Blog post

Fast Company: Scopely COO Eunice Lee details Scopely's innovation in hiring techniques

"Strategy, capital, tech — none of it matters without the right people."

As part of Fast Company's Executive Board, Scopely COO Eunice Lee shared why it's important to not hire for headcount and instead look for the outliers and the alchemy that elevates entire organizations.

Read the full philosophy on how we apply our five culture tenets to redefine what winning talent looks like here or catch up on the conversation below.



Over the course of my many years in the video game industry and as a leader of teams around the globe, the biggest lesson I’ve learned on my journey is this: no strategy, no amount of capital, and no technology will outpace the impact of exceptional people.

Talent isn’t a supporting factor. It’s the factor.

At Scopely, we live this mindset every day. We’re intentional about building teams made up of people who push boundaries, raise standards, and make everyone around them better. Rather than hiring to fill seats, we hire to fuel transformation, seeking individuals who bring curiosity, creativity, and a compounding impact on others in the organization.

How we hire
Too often, companies treat hiring like checking boxes: degrees, titles, years of experience. We don’t and our commitment to not “filling the headcount” is a key differentiator for Scopely. We look for something harder to define but easier to recognize once you see it: the people who elevate everyone around them.

That lens comes from our five culture tenets, which aren’t just a poster on a wall—it’s the filter for how we build our teams and who we hire. Here are our five tenets.

+ Play to Win: Does the candidate have a track record of consistently outperforming expectations or delivering successful outcomes?
+ Care Deeply: Does the hire thoughtfully invest in their craft, colleagues, and community?
+ Ignite Passion, Earn Loyalty: Does the candidate inspire those around them and stay focused on delivering distinct value to consumers (players in our case)?
+ Iterate to Greatness: Will the new hire learn fast, adapt, and grow from both wins and failures?
+ Embrace the Adventure: Does the new hire thrive in uncertainty and remain optimistic under pressure?

When candidates embody these traits, whether through their careers, side projects, or even personal passions, you can feel the difference.

Redefine what exceptional talent looks like
The best hires don’t always have the glossiest résumés. They stand out in other ways by being:


+ Insatiably curious and able to learn more quickly than their peers.
+ Persistent when the path isn’t clear.
+ Ambitious not just for themselves, but for the team around them.
+ Focused on measuring their success by impact, not by tenure.

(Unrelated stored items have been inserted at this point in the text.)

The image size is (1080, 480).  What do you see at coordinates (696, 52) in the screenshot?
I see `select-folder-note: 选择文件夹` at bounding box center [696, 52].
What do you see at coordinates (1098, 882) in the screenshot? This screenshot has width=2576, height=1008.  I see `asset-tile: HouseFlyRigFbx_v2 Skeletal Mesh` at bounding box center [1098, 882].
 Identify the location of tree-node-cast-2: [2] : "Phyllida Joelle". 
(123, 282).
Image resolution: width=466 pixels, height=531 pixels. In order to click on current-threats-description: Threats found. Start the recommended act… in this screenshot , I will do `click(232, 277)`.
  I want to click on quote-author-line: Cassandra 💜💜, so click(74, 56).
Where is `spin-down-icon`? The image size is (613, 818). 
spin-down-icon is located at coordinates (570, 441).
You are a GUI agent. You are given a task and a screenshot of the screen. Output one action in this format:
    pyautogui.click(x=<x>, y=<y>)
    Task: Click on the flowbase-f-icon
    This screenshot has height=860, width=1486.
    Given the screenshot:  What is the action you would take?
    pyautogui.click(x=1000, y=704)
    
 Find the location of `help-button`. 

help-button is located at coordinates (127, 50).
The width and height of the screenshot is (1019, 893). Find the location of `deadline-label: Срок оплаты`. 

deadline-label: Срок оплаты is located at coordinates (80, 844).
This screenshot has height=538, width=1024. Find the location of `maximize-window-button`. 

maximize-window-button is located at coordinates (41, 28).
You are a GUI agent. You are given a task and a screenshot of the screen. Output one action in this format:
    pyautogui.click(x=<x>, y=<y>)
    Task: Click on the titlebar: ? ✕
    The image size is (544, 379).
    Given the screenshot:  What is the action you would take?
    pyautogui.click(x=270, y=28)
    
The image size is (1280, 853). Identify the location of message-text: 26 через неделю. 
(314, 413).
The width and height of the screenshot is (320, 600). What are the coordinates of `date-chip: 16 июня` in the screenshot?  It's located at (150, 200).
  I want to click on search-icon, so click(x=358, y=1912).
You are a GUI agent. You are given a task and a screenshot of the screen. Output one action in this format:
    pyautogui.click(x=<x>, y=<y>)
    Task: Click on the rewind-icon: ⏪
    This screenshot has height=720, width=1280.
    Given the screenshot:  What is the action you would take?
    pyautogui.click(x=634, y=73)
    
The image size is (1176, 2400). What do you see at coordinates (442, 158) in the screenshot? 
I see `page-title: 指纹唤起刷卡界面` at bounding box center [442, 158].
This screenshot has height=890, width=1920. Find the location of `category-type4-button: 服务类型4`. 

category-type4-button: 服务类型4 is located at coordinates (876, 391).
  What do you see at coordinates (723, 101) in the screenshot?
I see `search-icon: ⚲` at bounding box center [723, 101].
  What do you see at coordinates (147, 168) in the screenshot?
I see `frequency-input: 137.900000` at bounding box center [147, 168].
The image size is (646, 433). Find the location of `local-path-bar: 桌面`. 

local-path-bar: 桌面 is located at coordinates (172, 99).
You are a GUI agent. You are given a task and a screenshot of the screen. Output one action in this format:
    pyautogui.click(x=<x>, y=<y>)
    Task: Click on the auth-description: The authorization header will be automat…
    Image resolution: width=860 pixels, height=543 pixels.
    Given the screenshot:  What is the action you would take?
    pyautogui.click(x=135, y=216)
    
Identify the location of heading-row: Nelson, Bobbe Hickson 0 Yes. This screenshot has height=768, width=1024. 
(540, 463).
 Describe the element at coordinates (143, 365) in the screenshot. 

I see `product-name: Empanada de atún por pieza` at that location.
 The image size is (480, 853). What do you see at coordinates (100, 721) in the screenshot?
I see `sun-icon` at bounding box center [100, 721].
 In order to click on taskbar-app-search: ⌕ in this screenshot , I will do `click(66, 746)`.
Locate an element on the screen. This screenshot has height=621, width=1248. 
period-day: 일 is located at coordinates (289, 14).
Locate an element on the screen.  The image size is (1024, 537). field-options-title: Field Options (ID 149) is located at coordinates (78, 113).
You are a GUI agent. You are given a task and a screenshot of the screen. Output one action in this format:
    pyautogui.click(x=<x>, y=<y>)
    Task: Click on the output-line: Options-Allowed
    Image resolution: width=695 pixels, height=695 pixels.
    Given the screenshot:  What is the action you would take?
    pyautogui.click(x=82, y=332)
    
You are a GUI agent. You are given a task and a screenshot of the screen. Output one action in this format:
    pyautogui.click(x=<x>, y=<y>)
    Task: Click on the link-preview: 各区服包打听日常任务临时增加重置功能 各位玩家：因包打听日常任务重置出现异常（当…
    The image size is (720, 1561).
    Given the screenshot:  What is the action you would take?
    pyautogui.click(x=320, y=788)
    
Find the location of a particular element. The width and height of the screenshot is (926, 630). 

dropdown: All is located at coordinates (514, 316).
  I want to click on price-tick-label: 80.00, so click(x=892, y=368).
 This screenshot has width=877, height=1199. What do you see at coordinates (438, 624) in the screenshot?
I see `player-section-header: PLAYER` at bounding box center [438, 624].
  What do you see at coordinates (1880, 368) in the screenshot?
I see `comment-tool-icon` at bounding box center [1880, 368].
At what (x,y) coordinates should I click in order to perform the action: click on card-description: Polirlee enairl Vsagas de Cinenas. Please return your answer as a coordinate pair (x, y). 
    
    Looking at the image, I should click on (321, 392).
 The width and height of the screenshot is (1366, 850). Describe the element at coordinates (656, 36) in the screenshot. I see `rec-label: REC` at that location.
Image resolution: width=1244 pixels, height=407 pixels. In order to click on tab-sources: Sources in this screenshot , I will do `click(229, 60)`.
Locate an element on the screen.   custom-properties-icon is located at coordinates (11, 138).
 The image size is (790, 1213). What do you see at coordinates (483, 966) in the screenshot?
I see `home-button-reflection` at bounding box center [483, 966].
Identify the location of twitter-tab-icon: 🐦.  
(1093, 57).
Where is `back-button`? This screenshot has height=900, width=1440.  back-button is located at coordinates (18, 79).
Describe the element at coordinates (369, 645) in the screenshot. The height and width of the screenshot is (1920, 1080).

I’ve seen this firsthand. One of our standout hires joined without the “right” industry background but had an unmistakable track record of solving hard problems in wildly different settings. Within months, this hire wasn’t just thriving in the role, they were pushing an entire team to reimagine what is possible. That’s the kind of multiplier effect exceptional talent creates.

Research from Harvard Business School and The Kellogg School of Management backs this up: simply sitting near a top performer can lift a colleague’s productivity by around 15%. Talent, it turns out, is contagious.

Understand the dangers of hiring for comfort
One of the most common hiring mistakes I see is confusing “culture fit” with comfort. Leaders often justify hires with lines like:

+ I just liked them.
+ They remind me of someone I worked with.
+ We’ve had this role open for too long.

Those are shortcuts. And they lower the bar.

The better question is: Will this person raise the performance of everyone around them?

When I interview, I imagine the candidate as a stock. Would I invest in them, knowing their trajectory will compound over time? If the answer isn’t an unequivocal yes, it’s a no.

Build a company of outliers
Exceptional companies don’t operate on a bell curve. They don’t settle for average. They look for outliers—the people who reset what’s possible.

David Ogilvy said it perfectly: “If each of us hires people smaller than we are, we shall become a company of dwarfs. But if each of us hires people bigger than we are, we shall become a company of giants.”

At Scopely, every leader is responsible for guarding that principle. Hiring isn’t a process run by HR; it’s a responsibility to the future of the team.

Embrace an alchemist mindset
That responsibility doesn’t end when the offer letter is signed. The best leaders I know treat talent as a living strategy, not a one-time decision by:

+ Constantly scouting for exceptional people—inside and outside the company.
+ Keeping a running bench of talent for the future, not just today.
+ Treating every conversation as a chance to discover someone who could change the business.

In other words, leaders have to be alchemists: turning potential into lasting impact.

Relentlessly raise the bar
I firmly believe that the companies that will win the next decade won’t be the ones with the flashiest strategies or the deepest pockets. They’ll be the ones with the courage to raise the bar by hiring, developing, and empowering exceptional people. They’ll be the companies that build around people, not products.

That’s the mindset we’ve committed to at Scopely. And it’s the mindset any company will need if it wants to thrive in the future.